Format the rows below as a JSON list of strings, with each line as its own string and blank lines left out.
[Start Materials provided]
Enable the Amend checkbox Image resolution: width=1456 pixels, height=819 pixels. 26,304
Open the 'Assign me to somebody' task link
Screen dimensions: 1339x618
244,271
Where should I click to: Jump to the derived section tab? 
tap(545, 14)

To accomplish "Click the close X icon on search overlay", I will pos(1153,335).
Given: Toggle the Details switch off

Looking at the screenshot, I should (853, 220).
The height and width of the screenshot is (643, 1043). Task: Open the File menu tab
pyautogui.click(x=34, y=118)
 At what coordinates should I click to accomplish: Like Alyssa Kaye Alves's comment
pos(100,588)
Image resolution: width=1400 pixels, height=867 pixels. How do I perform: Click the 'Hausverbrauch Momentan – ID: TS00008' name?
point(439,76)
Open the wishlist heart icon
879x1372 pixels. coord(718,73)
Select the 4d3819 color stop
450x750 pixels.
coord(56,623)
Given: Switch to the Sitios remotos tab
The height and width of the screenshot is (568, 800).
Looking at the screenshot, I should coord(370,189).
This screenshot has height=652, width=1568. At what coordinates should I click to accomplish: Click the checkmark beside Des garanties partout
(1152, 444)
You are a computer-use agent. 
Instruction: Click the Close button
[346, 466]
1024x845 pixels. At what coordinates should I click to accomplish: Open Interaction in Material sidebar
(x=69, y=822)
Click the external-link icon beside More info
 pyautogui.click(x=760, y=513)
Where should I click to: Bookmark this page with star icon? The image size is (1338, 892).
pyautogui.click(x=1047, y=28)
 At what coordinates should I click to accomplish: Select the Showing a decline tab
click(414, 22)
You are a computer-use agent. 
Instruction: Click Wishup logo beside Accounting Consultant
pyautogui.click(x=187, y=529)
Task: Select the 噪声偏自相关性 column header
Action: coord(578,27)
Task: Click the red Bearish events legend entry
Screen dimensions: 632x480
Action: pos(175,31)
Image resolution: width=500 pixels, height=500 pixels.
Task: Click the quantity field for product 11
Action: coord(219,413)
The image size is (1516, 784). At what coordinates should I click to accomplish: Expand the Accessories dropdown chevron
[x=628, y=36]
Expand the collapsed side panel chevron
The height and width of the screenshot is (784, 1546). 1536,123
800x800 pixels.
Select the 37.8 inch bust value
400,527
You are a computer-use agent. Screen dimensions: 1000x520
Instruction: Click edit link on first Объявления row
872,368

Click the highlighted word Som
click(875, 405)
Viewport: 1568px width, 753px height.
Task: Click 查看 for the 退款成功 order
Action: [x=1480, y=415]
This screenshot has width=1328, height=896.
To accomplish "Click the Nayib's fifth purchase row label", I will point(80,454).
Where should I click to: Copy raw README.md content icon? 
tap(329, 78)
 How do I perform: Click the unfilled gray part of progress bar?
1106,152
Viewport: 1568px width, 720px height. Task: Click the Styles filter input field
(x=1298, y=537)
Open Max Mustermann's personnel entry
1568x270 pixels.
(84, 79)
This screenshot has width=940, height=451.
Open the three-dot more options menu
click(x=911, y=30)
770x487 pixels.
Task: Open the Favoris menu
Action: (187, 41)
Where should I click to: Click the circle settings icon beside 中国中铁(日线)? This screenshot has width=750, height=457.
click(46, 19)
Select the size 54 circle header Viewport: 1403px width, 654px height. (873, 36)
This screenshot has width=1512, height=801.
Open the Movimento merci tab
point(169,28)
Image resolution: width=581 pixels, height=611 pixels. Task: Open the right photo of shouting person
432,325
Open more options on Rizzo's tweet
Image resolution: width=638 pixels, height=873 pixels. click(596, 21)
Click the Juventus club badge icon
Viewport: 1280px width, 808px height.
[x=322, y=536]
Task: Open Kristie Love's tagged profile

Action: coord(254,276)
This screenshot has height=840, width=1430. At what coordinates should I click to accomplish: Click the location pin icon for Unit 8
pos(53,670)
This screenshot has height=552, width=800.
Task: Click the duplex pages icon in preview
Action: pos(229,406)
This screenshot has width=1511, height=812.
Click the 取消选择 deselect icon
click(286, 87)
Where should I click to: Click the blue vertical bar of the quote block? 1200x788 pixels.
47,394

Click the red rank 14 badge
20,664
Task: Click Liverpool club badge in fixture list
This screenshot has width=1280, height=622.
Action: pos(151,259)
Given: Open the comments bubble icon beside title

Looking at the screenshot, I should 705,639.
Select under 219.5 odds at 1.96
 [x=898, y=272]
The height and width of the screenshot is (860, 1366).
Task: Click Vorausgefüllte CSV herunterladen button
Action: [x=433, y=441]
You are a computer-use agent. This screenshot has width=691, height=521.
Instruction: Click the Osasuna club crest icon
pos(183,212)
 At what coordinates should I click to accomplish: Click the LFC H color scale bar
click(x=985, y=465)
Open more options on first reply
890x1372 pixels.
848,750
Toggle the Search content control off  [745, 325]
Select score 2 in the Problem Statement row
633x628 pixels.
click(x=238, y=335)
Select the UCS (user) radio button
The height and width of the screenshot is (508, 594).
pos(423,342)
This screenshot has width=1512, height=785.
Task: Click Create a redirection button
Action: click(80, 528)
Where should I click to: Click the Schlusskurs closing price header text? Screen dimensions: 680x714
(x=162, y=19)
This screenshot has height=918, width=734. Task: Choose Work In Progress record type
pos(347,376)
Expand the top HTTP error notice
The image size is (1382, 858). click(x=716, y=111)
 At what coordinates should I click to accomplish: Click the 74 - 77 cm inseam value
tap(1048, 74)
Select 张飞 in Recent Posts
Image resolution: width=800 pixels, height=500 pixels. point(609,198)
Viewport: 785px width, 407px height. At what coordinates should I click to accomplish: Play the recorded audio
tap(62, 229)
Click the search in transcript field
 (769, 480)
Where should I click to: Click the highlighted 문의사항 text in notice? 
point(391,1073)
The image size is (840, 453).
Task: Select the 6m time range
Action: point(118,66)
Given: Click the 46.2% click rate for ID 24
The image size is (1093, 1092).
[End Materials provided]
**Correct response**
[
  "Enable the Amend checkbox Image resolution: width=1456 pixels, height=819 pixels. 26,304",
  "Open the 'Assign me to somebody' task link",
  "Screen dimensions: 1339x618",
  "244,271",
  "Where should I click to: Jump to the derived section tab? ",
  "tap(545, 14)",
  "To accomplish \"Click the close X icon on search overlay\", I will pos(1153,335).",
  "Given: Toggle the Details switch off",
  "Looking at the screenshot, I should (853, 220).",
  "The height and width of the screenshot is (643, 1043). Task: Open the File menu tab",
  "pyautogui.click(x=34, y=118)",
  " At what coordinates should I click to accomplish: Like Alyssa Kaye Alves's comment",
  "pos(100,588)",
  "Image resolution: width=1400 pixels, height=867 pixels. How do I perform: Click the 'Hausverbrauch Momentan – ID: TS00008' name?",
  "point(439,76)",
  "Open the wishlist heart icon",
  "879x1372 pixels. coord(718,73)",
  "Select the 4d3819 color stop",
  "450x750 pixels.",
  "coord(56,623)",
  "Given: Switch to the Sitios remotos tab",
  "The height and width of the screenshot is (568, 800).",
  "Looking at the screenshot, I should coord(370,189).",
  "This screenshot has height=652, width=1568. At what coordinates should I click to accomplish: Click the checkmark beside Des garanties partout",
  "(1152, 444)",
  "You are a computer-use agent. ",
  "Instruction: Click the Close button",
  "[346, 466]",
  "1024x845 pixels. At what coordinates should I click to accomplish: Open Interaction in Material sidebar",
  "(x=69, y=822)",
  "Click the external-link icon beside More info",
  " pyautogui.click(x=760, y=513)",
  "Where should I click to: Bookmark this page with star icon? The image size is (1338, 892).",
  "pyautogui.click(x=1047, y=28)",
  " At what coordinates should I click to accomplish: Select the Showing a decline tab",
  "click(414, 22)",
  "You are a computer-use agent. ",
  "Instruction: Click Wishup logo beside Accounting Consultant",
  "pyautogui.click(x=187, y=529)",
  "Task: Select the 噪声偏自相关性 column header",
  "Action: coord(578,27)",
  "Task: Click the red Bearish events legend entry",
  "Screen dimensions: 632x480",
  "Action: pos(175,31)",
  "Image resolution: width=500 pixels, height=500 pixels.",
  "Task: Click the quantity field for product 11",
  "Action: coord(219,413)",
  "The image size is (1516, 784). At what coordinates should I click to accomplish: Expand the Accessories dropdown chevron",
  "[x=628, y=36]",
  "Expand the collapsed side panel chevron",
  "The height and width of the screenshot is (784, 1546). 1536,123",
  "800x800 pixels.",
  "Select the 37.8 inch bust value",
  "400,527",
  "You are a computer-use agent. Screen dimensions: 1000x520",
  "Instruction: Click edit link on first Объявления row",
  "872,368",
  "Click the highlighted word Som",
  "click(875, 405)",
  "Viewport: 1568px width, 753px height.",
  "Task: Click 查看 for the 退款成功 order",
  "Action: [x=1480, y=415]",
  "This screenshot has width=1328, height=896.",
  "To accomplish \"Click the Nayib's fifth purchase row label\", I will point(80,454).",
  "Where should I click to: Copy raw README.md content icon? ",
  "tap(329, 78)",
  " How do I perform: Click the unfilled gray part of progress bar?",
  "1106,152",
  "Viewport: 1568px width, 720px height. Task: Click the Styles filter input field",
  "(x=1298, y=537)",
  "Open Max Mustermann's personnel entry",
  "1568x270 pixels.",
  "(84, 79)",
  "This screenshot has width=940, height=451.",
  "Open the three-dot more options menu",
  "click(x=911, y=30)",
  "770x487 pixels.",
  "Task: Open the Favoris menu",
  "Action: (187, 41)",
  "Where should I click to: Click the circle settings icon beside 中国中铁(日线)? This screenshot has width=750, height=457.",
  "click(46, 19)",
  "Select the size 54 circle header Viewport: 1403px width, 654px height. (873, 36)",
  "This screenshot has width=1512, height=801.",
  "Open the Movimento merci tab",
  "point(169,28)",
  "Image resolution: width=581 pixels, height=611 pixels. Task: Open the right photo of shouting person",
  "432,325",
  "Open more options on Rizzo's tweet",
  "Image resolution: width=638 pixels, height=873 pixels. click(596, 21)",
  "Click the Juventus club badge icon",
  "Viewport: 1280px width, 808px height.",
  "[x=322, y=536]",
  "Task: Open Kristie Love's tagged profile",
  "Action: coord(254,276)",
  "This screenshot has height=840, width=1430. At what coordinates should I click to accomplish: Click the location pin icon for Unit 8",
  "pos(53,670)",
  "This screenshot has height=552, width=800.",
  "Task: Click the duplex pages icon in preview",
  "Action: pos(229,406)",
  "This screenshot has width=1511, height=812.",
  "Click the 取消选择 deselect icon",
  "click(286, 87)",
  "Where should I click to: Click the blue vertical bar of the quote block? 1200x788 pixels.",
  "47,394",
  "Click the red rank 14 badge",
  "20,664",
  "Task: Click Liverpool club badge in fixture list",
  "This screenshot has width=1280, height=622.",
  "Action: pos(151,259)",
  "Given: Open the comments bubble icon beside title",
  "Looking at the screenshot, I should 705,639.",
  "Select under 219.5 odds at 1.96",
  " [x=898, y=272]",
  "The height and width of the screenshot is (860, 1366).",
  "Task: Click Vorausgefüllte CSV herunterladen button",
  "Action: [x=433, y=441]",
  "You are a computer-use agent. This screenshot has width=691, height=521.",
  "Instruction: Click the Osasuna club crest icon",
  "pos(183,212)",
  " At what coordinates should I click to accomplish: Click the LFC H color scale bar",
  "click(x=985, y=465)",
  "Open more options on first reply",
  "890x1372 pixels.",
  "848,750",
  "Toggle the Search content control off  [745, 325]",
  "Select score 2 in the Problem Statement row",
  "633x628 pixels.",
  "click(x=238, y=335)",
  "Select the UCS (user) radio button",
  "The height and width of the screenshot is (508, 594).",
  "pos(423,342)",
  "This screenshot has width=1512, height=785.",
  "Task: Click Create a redirection button",
  "Action: click(80, 528)",
  "Where should I click to: Click the Schlusskurs closing price header text? Screen dimensions: 680x714",
  "(x=162, y=19)",
  "This screenshot has height=918, width=734. Task: Choose Work In Progress record type",
  "pos(347,376)",
  "Expand the top HTTP error notice",
  "The image size is (1382, 858). click(x=716, y=111)",
  " At what coordinates should I click to accomplish: Click the 74 - 77 cm inseam value",
  "tap(1048, 74)",
  "Select 张飞 in Recent Posts",
  "Image resolution: width=800 pixels, height=500 pixels. point(609,198)",
  "Viewport: 785px width, 407px height. At what coordinates should I click to accomplish: Play the recorded audio",
  "tap(62, 229)",
  "Click the search in transcript field",
  " (769, 480)",
  "Where should I click to: Click the highlighted 문의사항 text in notice? ",
  "point(391,1073)",
  "The image size is (840, 453).",
  "Task: Select the 6m time range",
  "Action: point(118,66)",
  "Given: Click the 46.2% click rate for ID 24",
  "The image size is (1093, 1092)."
]